Therein lies the rub. As has been covered in these pages and research publications for years, North Carolina maintains a restrictive regime of bureaucracy that gives central planners and special interests relative control over the healthcare services offered in the state. They are called Certificate of Need laws — or CON (an appropriate pun for the effect these laws have on our access to and relative cost for healthcare).

The stated purpose of CON laws is to control healthcare costs by restricting unnecessary expansion or duplicative services within an area. Already, you can see how duplicitous such initiatives could be within what is supposed to be a free market economy.

Healthcare providers wishing to establish or expand services in the state (see: Economic Liberty) must obtain a CON from the Department of Health and Human Services (DHHS) before developing or offering a “new institutional health service” (see: Authoritarianism), like a new X-ray machine, MRI, or (yes) hospital bed.

The authority covers:

  • Hospitals
  • Ambulatory surgical facilities   
  • Inpatient rehabilitation facilities   
  • Nursing homes
  • Adult care homes   
  • Home health agencies   
  • Hospice home care agencies

The applications for a CON to expand, for example, a surgery center or imaging hub are weighed by a bureaucracy often populated by direct competitors to the aspiring provider. Analyses of these laws show states that are addicted to them have fewer hospital beds on average, contributing to our aforementioned lowly rank for incoming retirees.

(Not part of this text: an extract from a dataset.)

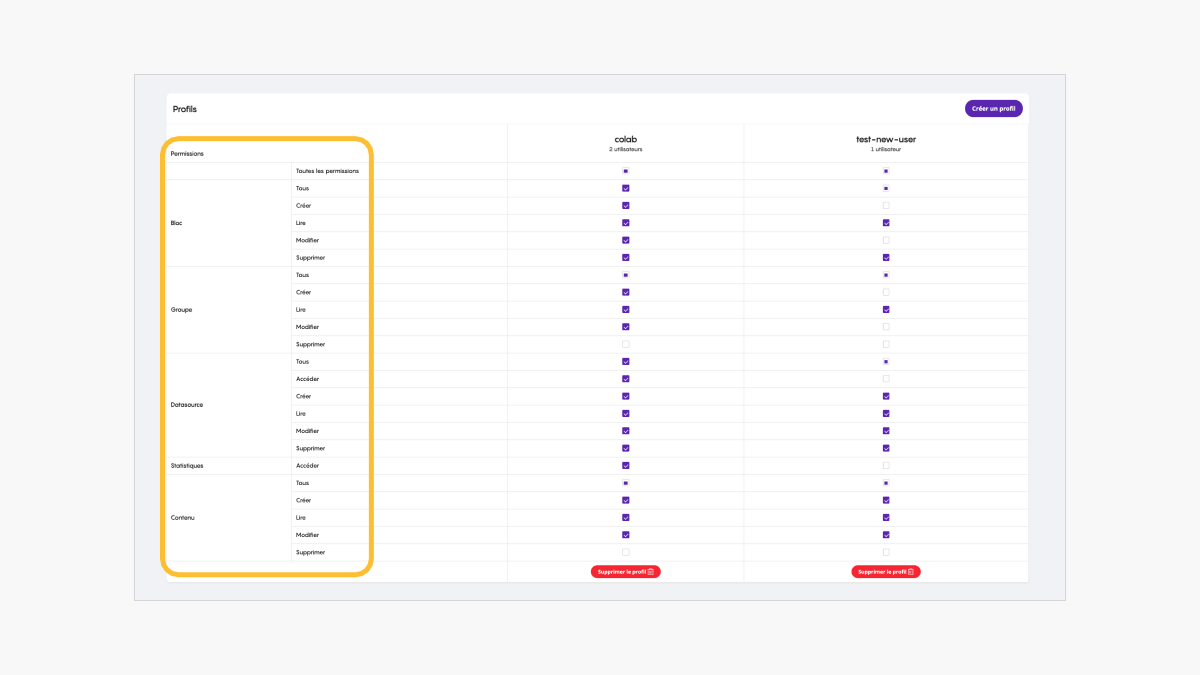The image size is (1200, 675).
Task: Click the "Créer un profil" button
Action: pos(993,108)
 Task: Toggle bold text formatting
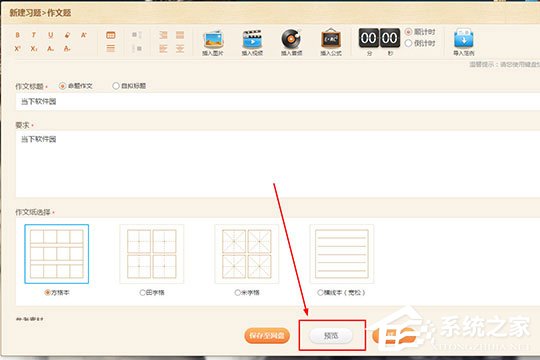point(17,35)
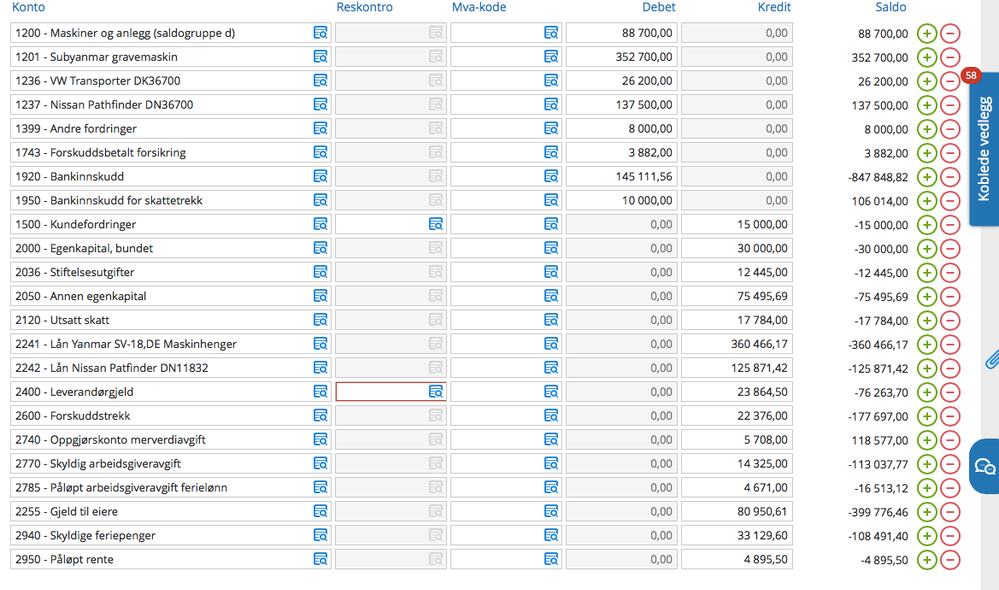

More significantly, despite decades of the CON regime working to control costs by restricting unnecessary expansion of services, North Carolina has the highest healthcare costs in the nation.

For retirees, who are predisposed to higher healthcare needs for obvious reasons, this is quite problematic. For people of all ages, such elevated costs range from inconvenient to ruinous. And, for our state, largely led by politicians who campaign on conservative free market principles, it’s an utter embarrassment.

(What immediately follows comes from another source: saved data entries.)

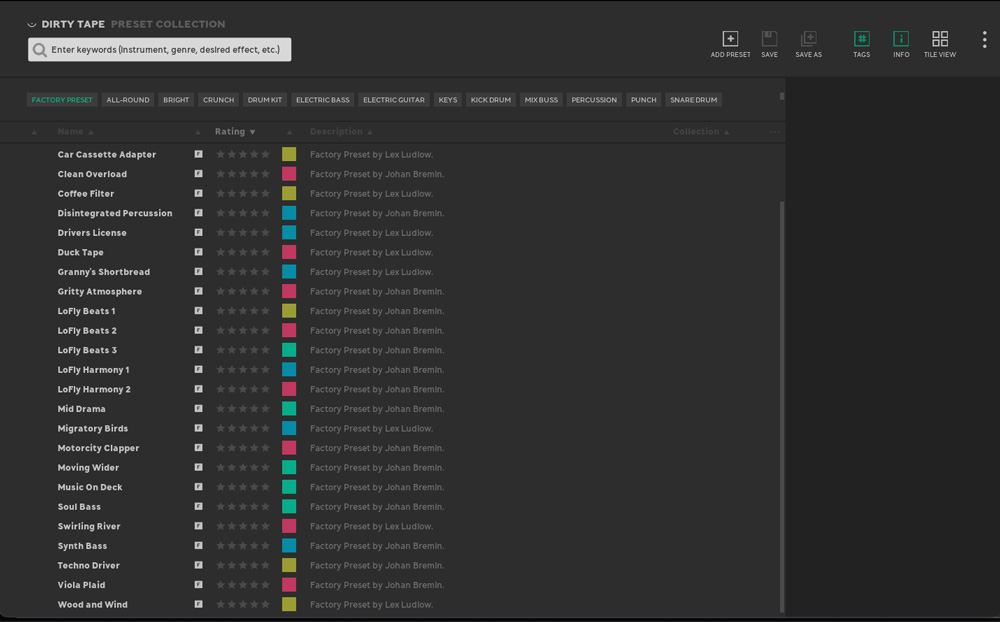
Task: Sort presets by Rating column
Action: click(235, 132)
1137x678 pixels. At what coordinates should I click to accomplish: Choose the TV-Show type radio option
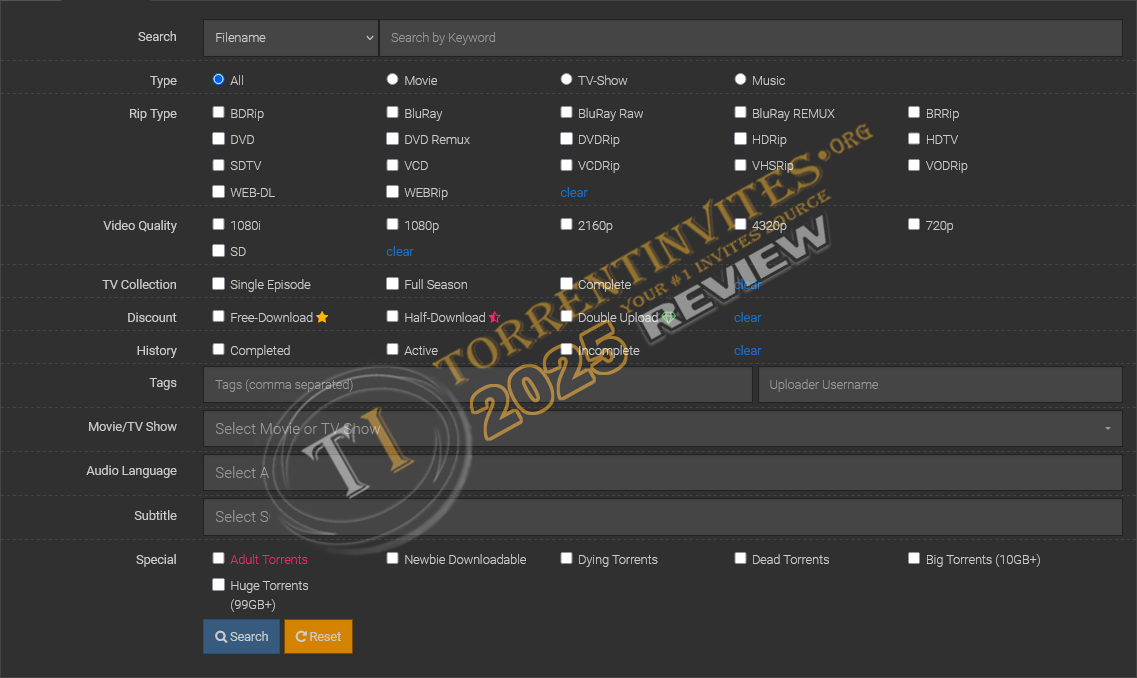coord(567,79)
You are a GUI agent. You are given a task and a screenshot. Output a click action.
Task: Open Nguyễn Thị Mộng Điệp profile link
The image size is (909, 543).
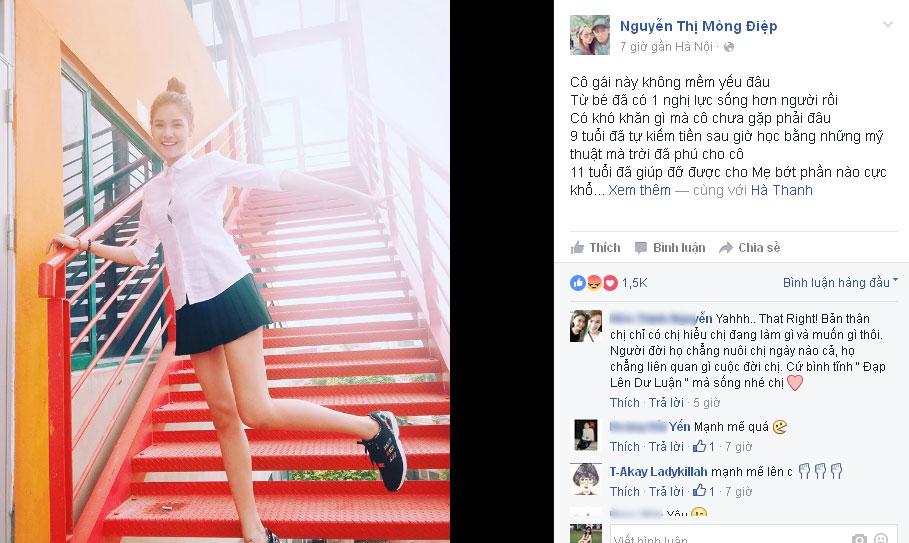point(699,26)
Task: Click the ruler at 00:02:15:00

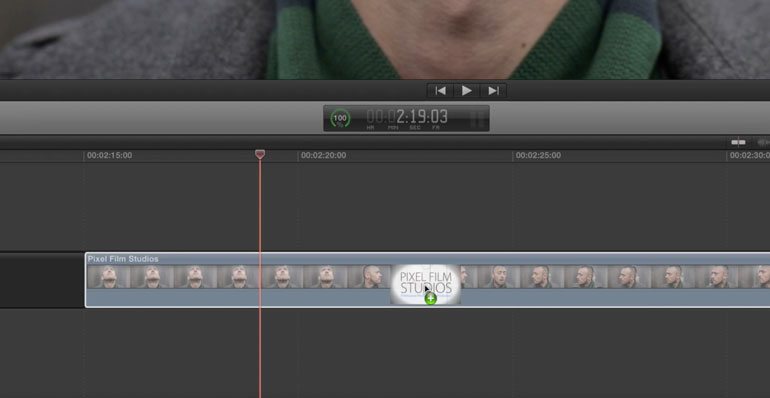Action: tap(109, 155)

The cost of healthcare and health insurance have featured prominently in the news lately for tragic reasons, many with wider societal implications, and certainly related to our over-reliance on third party payer systems. But despite the relevance of actuarial tables, coverage mandates, and crony pharmaceutical incentive structures, no two factors are more important in this equation than supply and demand.

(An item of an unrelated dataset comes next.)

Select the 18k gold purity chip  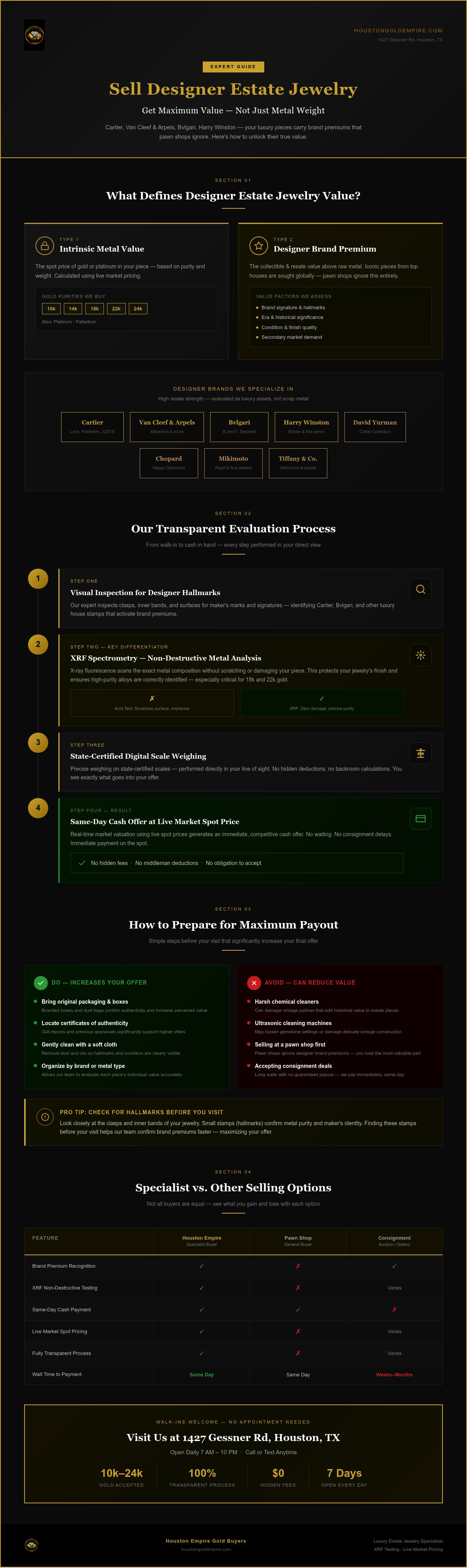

While the demand for healthcare is what it is, apart from of our individual lifestyle choices, supply is the more elastic side of the equation. Conservatives familiar with the truths of supply-side economics understand this. However, understanding the truth and having the gumption to defend it against high-pressure campaigns and contributions are two different things.

Consider that, through the CON regime, North Carolina’s government actively suppresses the number of options one has to get an MRI, see a doctor, get rehab, have outpatient surgery, secure visiting nurses, or obtain end-of-life care. It’s completely asinine. It’s a CON.

As 2024 wraps up, our state and nation look forward to a new year with new leadership. Many of us are contemplating New Year’s resolutions for 2025, which, if we’re being honest, we will mostly abandon by March, if not sooner.

Yet some commitments to better ourselves are simply too important for our wellbeing to let go. Taking concrete steps to lower relative healthcare costs, by simply allowing an increase in our competitive options for care, is one of them.

The true leaders of North Carolina should resolve to kick our debilitating CON habit in 2025 once and for all, as an unmistakable first step.

Jeff Moore is Carolina Journal’s deputy editor. Moore has worked extensively in conservative politics, policy, and media in North Carolina, including most recently as the North Carolina Republican Party’s communications director.